[Stored items]
*** Begin section ***
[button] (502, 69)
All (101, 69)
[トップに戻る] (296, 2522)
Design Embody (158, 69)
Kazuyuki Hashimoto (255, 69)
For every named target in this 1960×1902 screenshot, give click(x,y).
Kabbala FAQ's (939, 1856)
*** End section ***
ABOUT THIS EXERCISE
In the entries, the line containing "Kazuyuki Hashimoto (255, 69)" and every line after it through the last are to be duplicated exactly, and no other line is to be included.

FINISHED TASK
Kazuyuki Hashimoto (255, 69)
For every named target in this 1960×1902 screenshot, give click(x,y).
Kabbala FAQ's (939, 1856)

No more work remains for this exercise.